On July 22, 2014, two federal appellate courts issued conflicting decisions regarding the IRS final rule published on May 23, 2012 (the “IRS Rule”), implementing the exchange-related tax credit provisions of the Affordable Care Act (“ACA”). This will likely lead to the Supreme Court again addressing a fundamental ACA provision. The disposition of these cases may significantly affect implementation, perhaps even the survival, of Obamacare.

Background

ACA Section 1401 provides tax credits for eligible taxpayers purchasing insurance “through an Exchange established by the State under [ACA Section 1311]” (emphasis added). ACA Section 1311 directs the states to establish health insurance exchanges. It does not refer to federally-facilitated exchanges. Under ACA Section 1321, if a state elects not to create an exchange meeting federal requirements, the federal government will “establish and operate” one in that state. Currently 16 states and the District of Columbia have established their own exchanges. Thirty-four states rely on federally-facilitated exchanges. The IRS Rule authorized tax credits for insurance purchased on state and federally-facilitated exchanges.

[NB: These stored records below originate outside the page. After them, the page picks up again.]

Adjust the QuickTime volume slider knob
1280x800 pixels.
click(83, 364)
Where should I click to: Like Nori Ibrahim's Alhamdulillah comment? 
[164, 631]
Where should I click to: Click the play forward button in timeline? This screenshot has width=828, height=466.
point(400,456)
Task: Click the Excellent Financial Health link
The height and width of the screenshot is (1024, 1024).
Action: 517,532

Both decisions addressed whether tax credits are available for residents in states that have federally-facilitated exchanges. The District of Columbia Court of Appeals said “no”; the Fourth Circuit Court of Appeals said “yes.”

Decisions

Both decisions addressed whether tax credits are available for residents in states that have federally-facilitated exchanges. The District of Columbia Court of Appeals (the “D.C. Circuit”), in Halbig v. Burwell said “no”; the Fourth Circuit Court of Appeals (the “Fourth Circuit”), in King v. Burwell, said “yes.”  The decisions turned on readings of the relevant statutory language and application of a test derived from the 1984 Supreme Court case, Chevron U.S.A. v. NRDC.

The Chevron test is used to assess whether agency action, here the IRS, is within the scope of the agency’s authorization, here the ACA. The Chevron test has two prongs:

  • First, has Congress directly spoken to the precise question at issue?  If Congress’ intent is clear, the court and the agency must give effect to that unambiguously expressed intent.
  • Second, if the statute is silent or ambiguous, is the agency's action based on a permissible construction of the statute?

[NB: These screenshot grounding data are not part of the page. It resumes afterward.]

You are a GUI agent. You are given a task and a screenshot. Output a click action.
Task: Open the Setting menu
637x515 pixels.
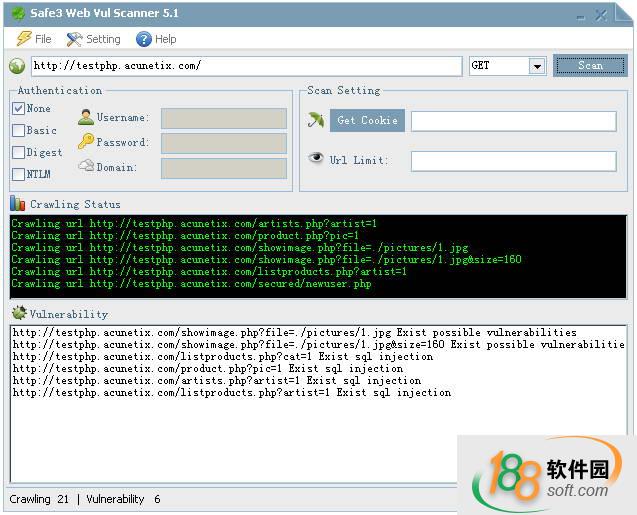point(93,39)
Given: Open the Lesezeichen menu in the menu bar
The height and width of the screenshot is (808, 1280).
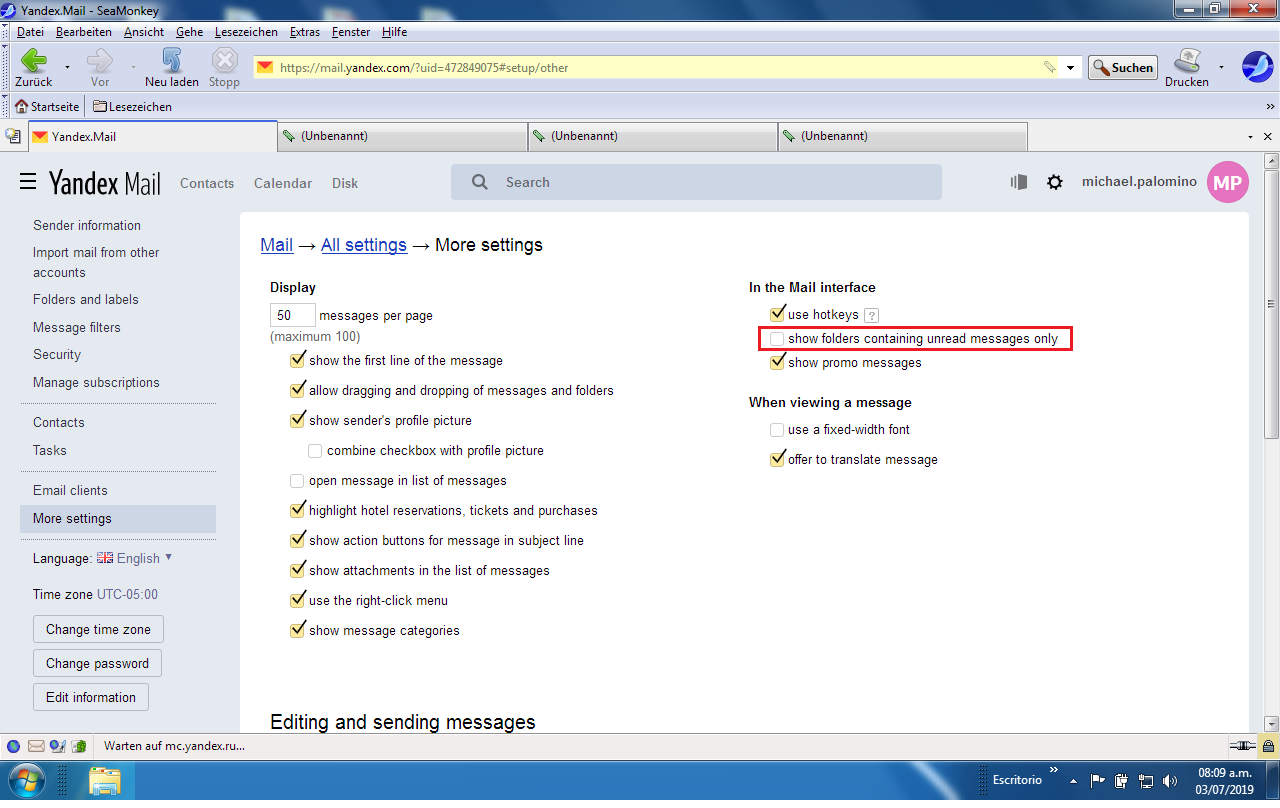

The D.C. Circuit relied principally on the first prong, concluding that the specific language of Section 1401 was unambiguous: the IRS cannot provide tax credits in conjunction with federally-facilitated exchanges.

The Fourth Circuit weighed the conflicting arguments before it, placed Section 1401 in a broader context, and concluded it was ambiguous. Applying Chevron’s second prong, it emphasized that the applicable review standard is highly deferential, with a presumption favoring finding the agency action valid. In upholding the IRS Rule, the Fourth Circuit was “primarily persuaded by the IRS Rule’s advancement of the broad policy goals” of the ACA.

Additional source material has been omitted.